### Given exercise
Arrange the material from the line containing "Screen dimensions: 1268x708" through the line containing "the red +21", both included, as a numbered list with blank lines omitted, and leave the pictures out of your answer.

### Raw records
★ ★ ★ ★ ★ ★ ★
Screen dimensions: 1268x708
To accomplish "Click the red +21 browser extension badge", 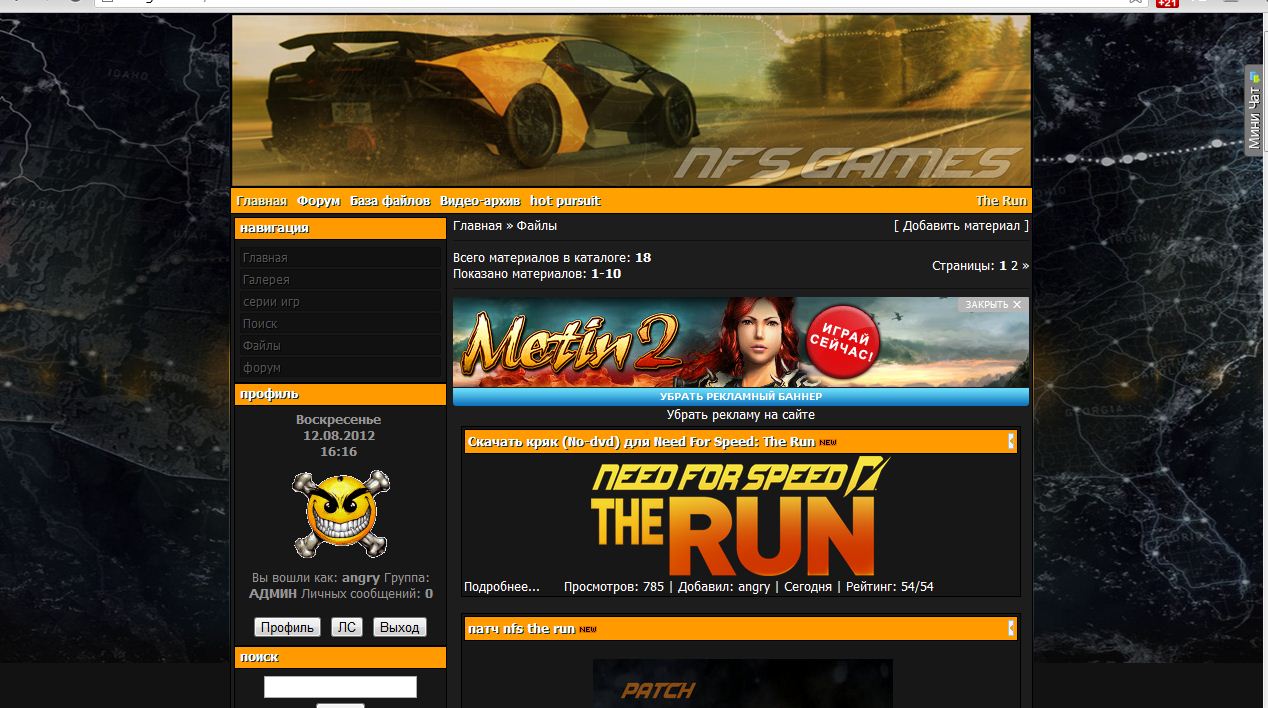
★ ★ ★ ★ ★ ★ ★
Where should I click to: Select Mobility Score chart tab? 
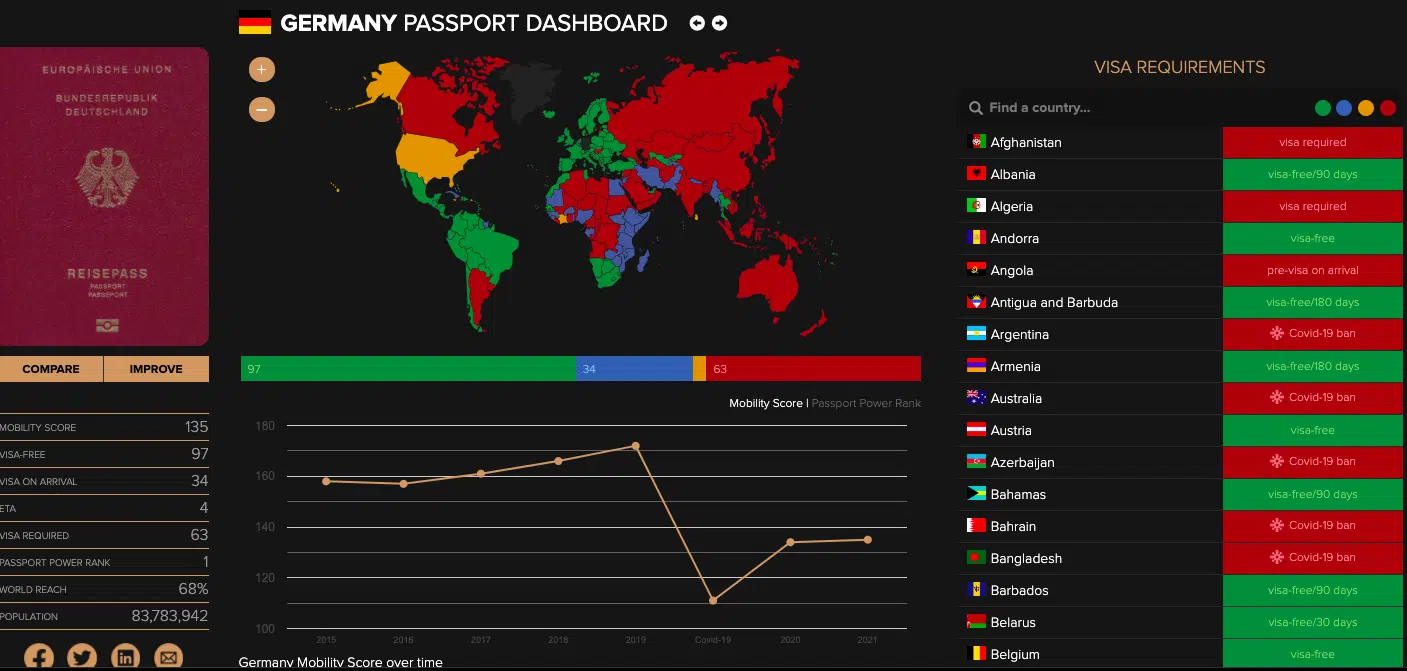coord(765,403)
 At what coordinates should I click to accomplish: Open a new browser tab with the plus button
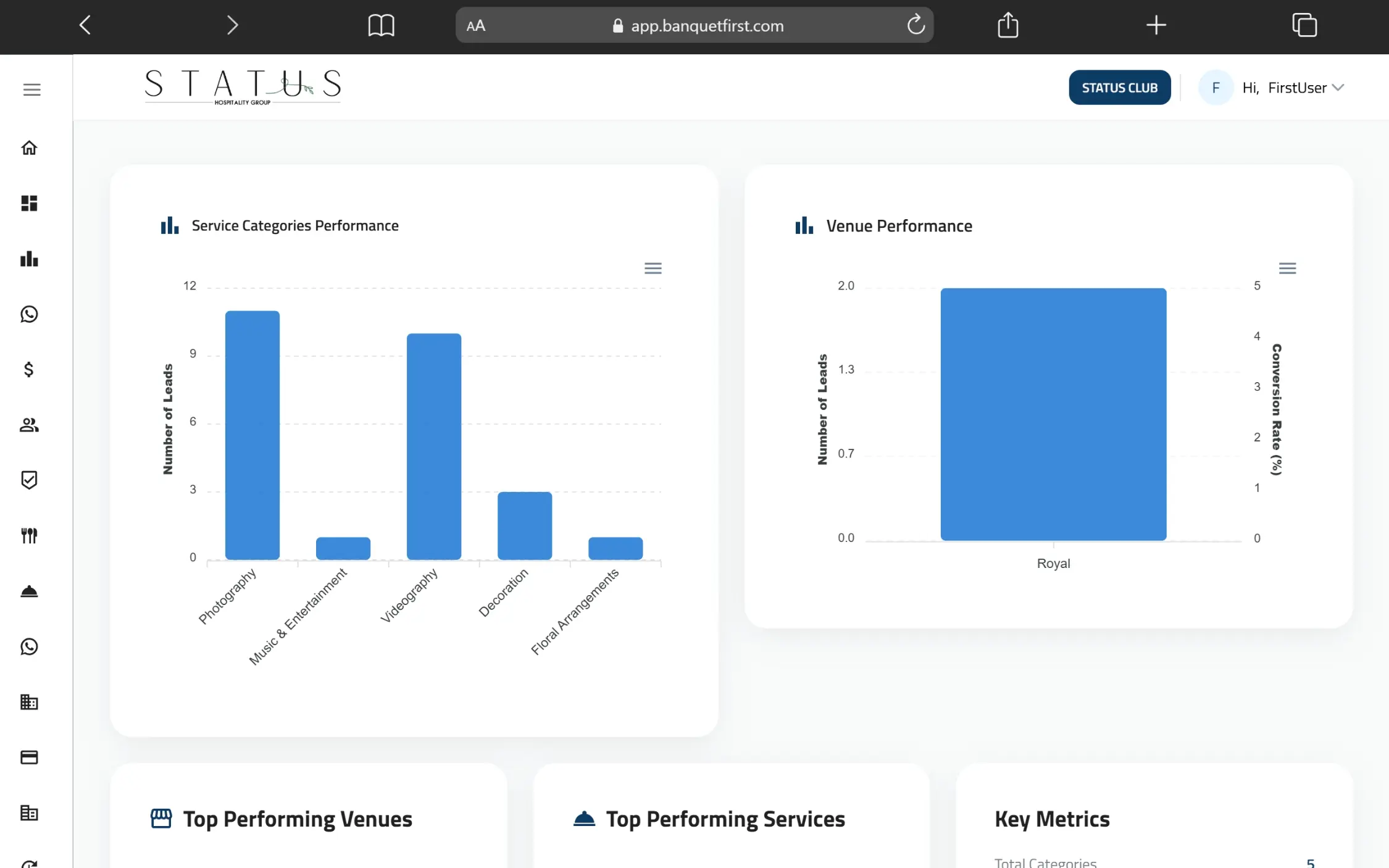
★ ★ ★ ★ ★ ★ ★
### Solution for this problem
1. Screen dimensions: 1268x708
2. To accomplish "Click the red +21 browser extension badge", 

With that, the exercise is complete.